#### [TEKS YANG DIBERIKAN]
┌──

A. PENERIMA HADIS
1. Penerima Anak-anak, Orang Kafir dan Orang Fasik
Jumhur ulama ahli hadis berpendapat, bahwa penerima periwayatan suatu hadis oleh anak yang belum sampai umur (belum mukallaf)
dianggap sah bila periwayatan hadis tersebut disampaikan kepada orang
lain pada waktu sudah mukallaf. Hal ini didasarkan kepada keadaan para
sahabat, tabi’in dan ahli ilmu setelahnya yang menerima periwayatan
hadis seperti Hasan, Abdullah bin Zubeir, Ibnu Abbas, Nu’man bin Basyir,
Salib bin Yazid dan lain-lain dengan tanpa mempermasalahkan apakah
mereka telah baligh atau belum, namun mereka berbeda pendapat mengenai
batas minimal usia anak yang diperbolehkan bertahammul, sebab
permasalahan ini tidak terlepas dari ketamyizan anak tersebut.
Al-Qadhi’ Iyad menetapkan, bahwa batas minimal usia anak diperbolehkan bertahammul paling
tidak sudah mampu menghafal apa yang diengar dan mengingat-ingat yang
dihafal. Pendapat ini didasarkan pada hadis riwayat Bukhari dari
Sahabat Mahmud bin Al-Rubai’;
Arab.....hadis
“ Saya ingat Nabi SAW. Meludahkan air yang diambilnya dari timba ke mukaku, sedang saat itu saya berusia lima tahun”.

└──

#### [TUGAS KERJA A]
Jawablah pertanyaan berikut berdasarkan teks tentang penerima hadis.
(i) Menurut jumhur ulama ahli hadis, kapan penerimaan periwayatan hadis oleh anak yang belum mukallaf dianggap sah?
(ii) Pendapat Al-Qadhi' Iyad didasarkan pada hadis riwayat siapa, dan dari sahabat siapa?
(iii) Menurut kutipan hadis dalam teks, berapa usia penuturnya ketika Nabi SAW meludahkan air ke mukanya?

#### [DATA UNTUK DIOLAH]
┌──

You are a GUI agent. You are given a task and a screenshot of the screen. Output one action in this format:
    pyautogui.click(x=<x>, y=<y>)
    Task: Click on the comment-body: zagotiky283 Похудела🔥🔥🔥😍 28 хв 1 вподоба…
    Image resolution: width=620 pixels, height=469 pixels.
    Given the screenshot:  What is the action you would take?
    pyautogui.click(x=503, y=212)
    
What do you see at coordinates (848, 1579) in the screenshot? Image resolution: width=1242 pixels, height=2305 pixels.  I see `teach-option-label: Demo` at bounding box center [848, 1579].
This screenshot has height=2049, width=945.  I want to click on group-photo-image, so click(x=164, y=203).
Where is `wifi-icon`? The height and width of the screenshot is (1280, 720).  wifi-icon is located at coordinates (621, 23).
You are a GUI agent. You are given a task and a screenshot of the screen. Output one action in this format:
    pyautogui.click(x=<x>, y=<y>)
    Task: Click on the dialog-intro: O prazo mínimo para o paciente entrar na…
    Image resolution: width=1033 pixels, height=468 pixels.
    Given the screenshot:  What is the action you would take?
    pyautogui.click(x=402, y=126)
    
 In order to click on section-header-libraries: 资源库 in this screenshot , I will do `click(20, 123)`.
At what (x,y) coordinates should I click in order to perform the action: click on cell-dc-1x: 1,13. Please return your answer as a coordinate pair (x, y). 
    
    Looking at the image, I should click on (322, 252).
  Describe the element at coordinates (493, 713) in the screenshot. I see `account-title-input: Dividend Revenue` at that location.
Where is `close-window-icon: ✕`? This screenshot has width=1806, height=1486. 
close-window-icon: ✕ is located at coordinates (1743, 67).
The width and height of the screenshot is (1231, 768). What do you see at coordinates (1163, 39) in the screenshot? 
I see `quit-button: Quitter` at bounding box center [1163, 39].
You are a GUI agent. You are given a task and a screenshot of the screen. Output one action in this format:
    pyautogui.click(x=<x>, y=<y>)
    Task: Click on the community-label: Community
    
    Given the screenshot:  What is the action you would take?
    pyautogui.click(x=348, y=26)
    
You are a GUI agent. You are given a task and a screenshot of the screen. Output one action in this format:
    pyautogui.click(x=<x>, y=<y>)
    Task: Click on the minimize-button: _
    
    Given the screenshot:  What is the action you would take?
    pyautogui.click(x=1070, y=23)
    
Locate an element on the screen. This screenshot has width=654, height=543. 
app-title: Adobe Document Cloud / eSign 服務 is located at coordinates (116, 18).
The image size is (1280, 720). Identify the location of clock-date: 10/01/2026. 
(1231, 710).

└──

#### [TUGAS KERJA B]
Ubah bagian data yang dibuka oleh baris berisi "The image size" dan berlanjut hingga akhir data menjadi CSV dua kolom bernama masukan dan keluaran. Buat satu baris untuk setiap entri, dengan tiap isi dalam satu kolom berkutip dan jeda baris diganti spasi.

#### [JAWABAN YANG DIHARAPKAN A]
(i) Penerimaan itu dianggap sah bila periwayatan hadis tersebut disampaikan kepada orang lain pada waktu sudah mukallaf.
(ii) Hadis riwayat Bukhari dari Sahabat Mahmud bin Al-Rubai'.
(iii) Lima tahun.

#### [JAWABAN YANG DIHARAPKAN B]
masukan,keluaran
"The image size is (1280, 720). Identify the location of clock-date: 10/01/2026.","(1231, 710)."